■ Records to use
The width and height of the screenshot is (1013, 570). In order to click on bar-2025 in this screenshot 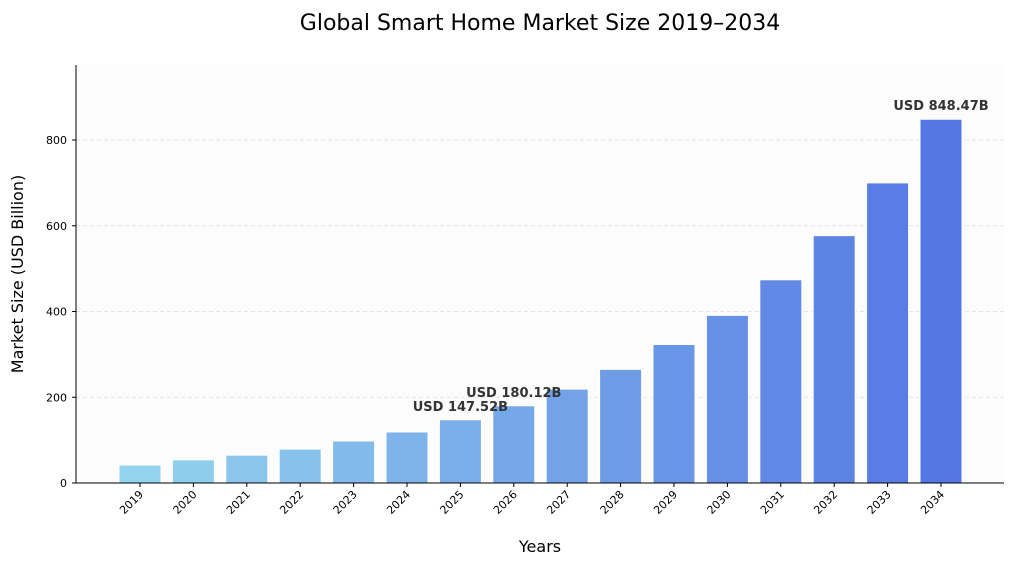, I will do `click(460, 452)`.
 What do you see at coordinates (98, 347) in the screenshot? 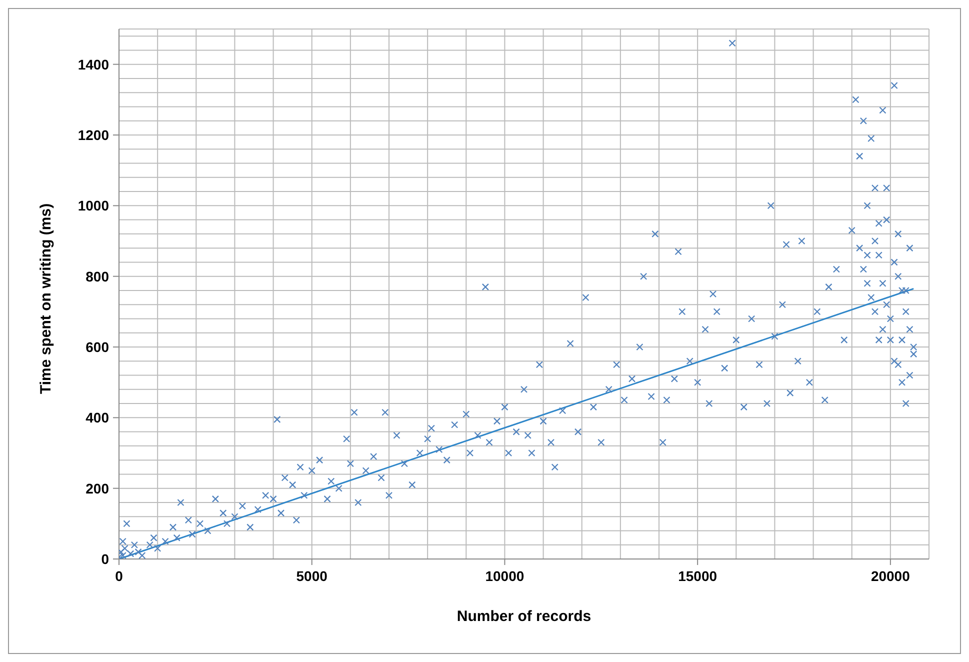
I see `y-tick-label: 600` at bounding box center [98, 347].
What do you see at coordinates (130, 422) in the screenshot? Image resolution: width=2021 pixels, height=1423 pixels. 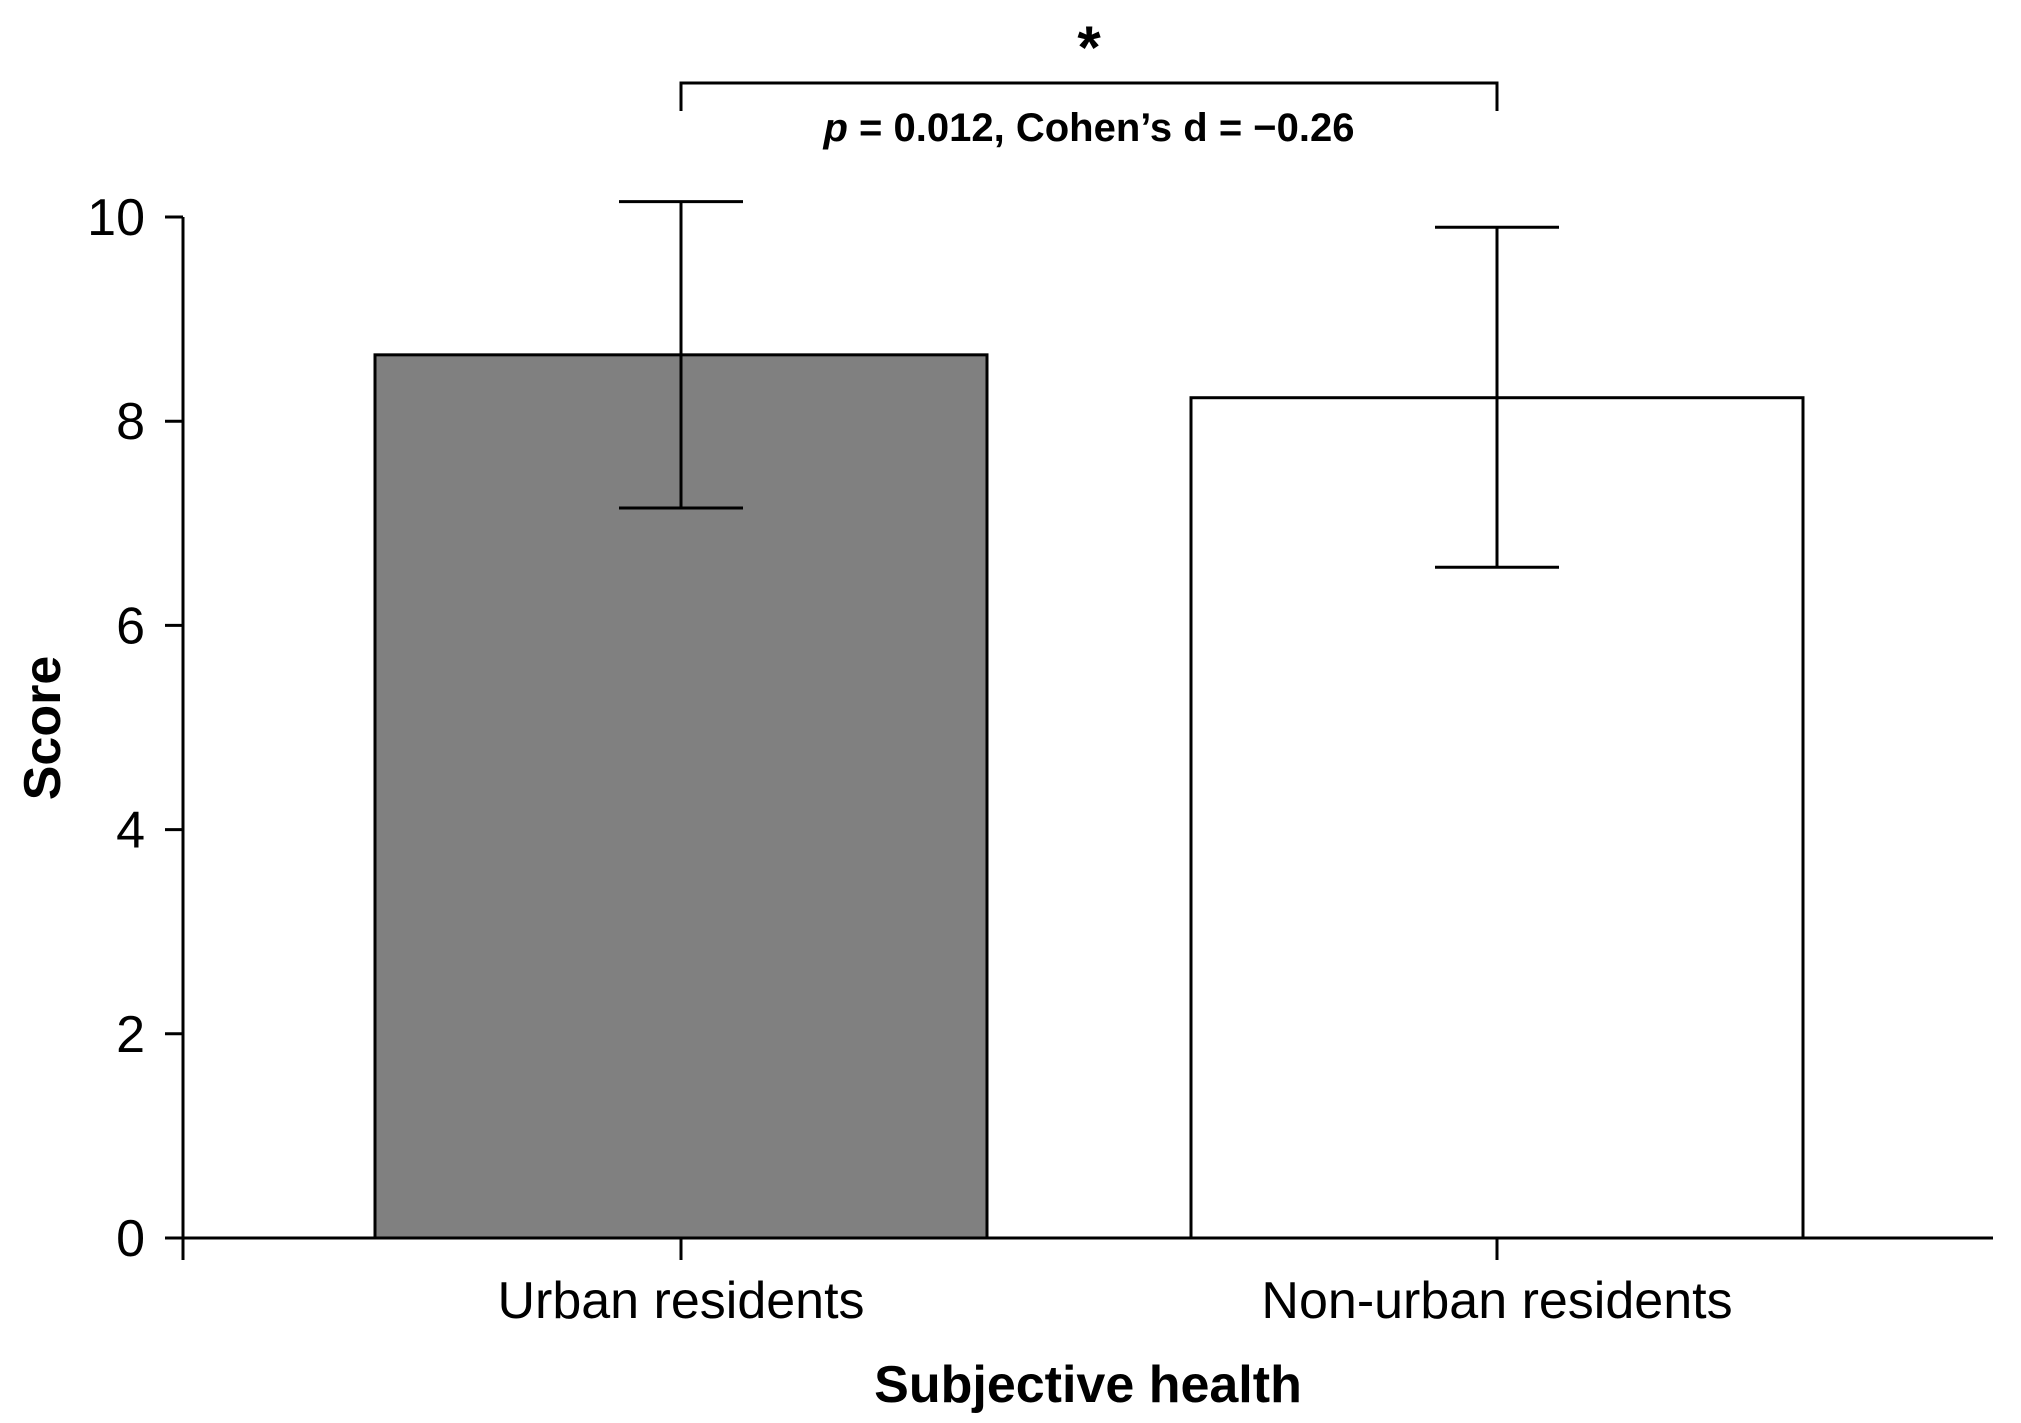 I see `y-tick-label: 8` at bounding box center [130, 422].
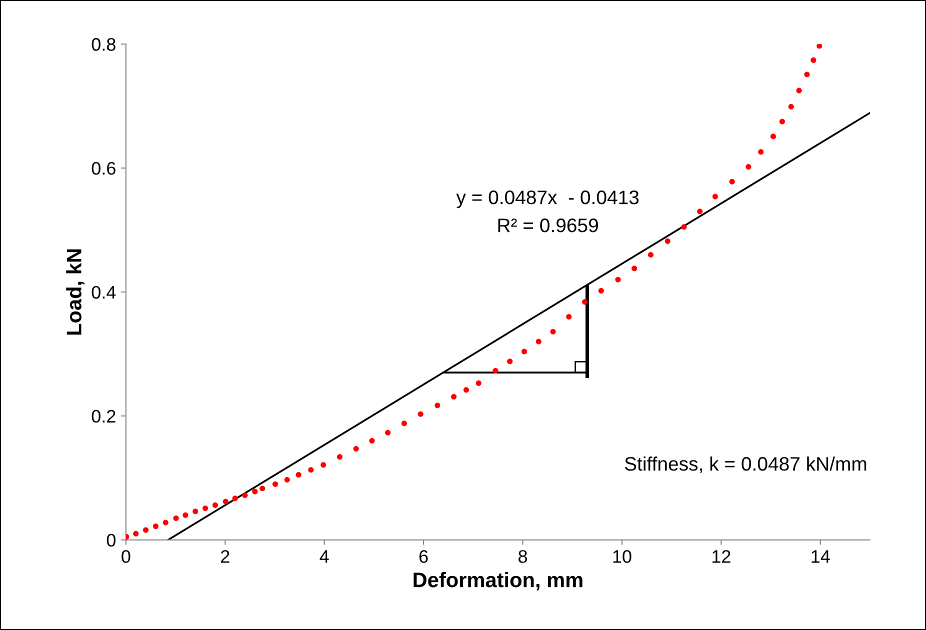 Image resolution: width=926 pixels, height=630 pixels. I want to click on y-tick-label: 0.8, so click(104, 44).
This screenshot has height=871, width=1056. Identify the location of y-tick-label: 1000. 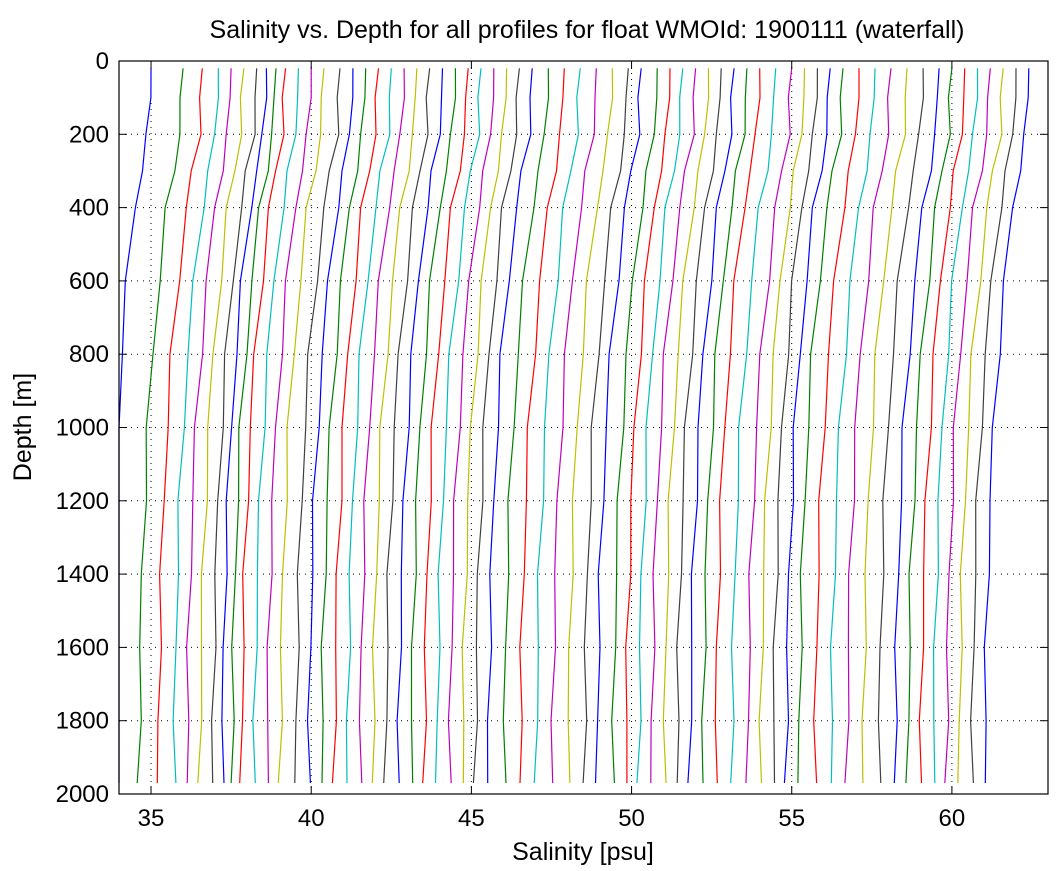
(82, 428).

■ About this task
Reproduce the entries verbatim from the line containing "This screenshot has" through the end of the entries, omitting the pictures.

■ Answer to this exercise
This screenshot has height=871, width=1056. Identify the location of y-tick-label: 1000. 
(82, 428).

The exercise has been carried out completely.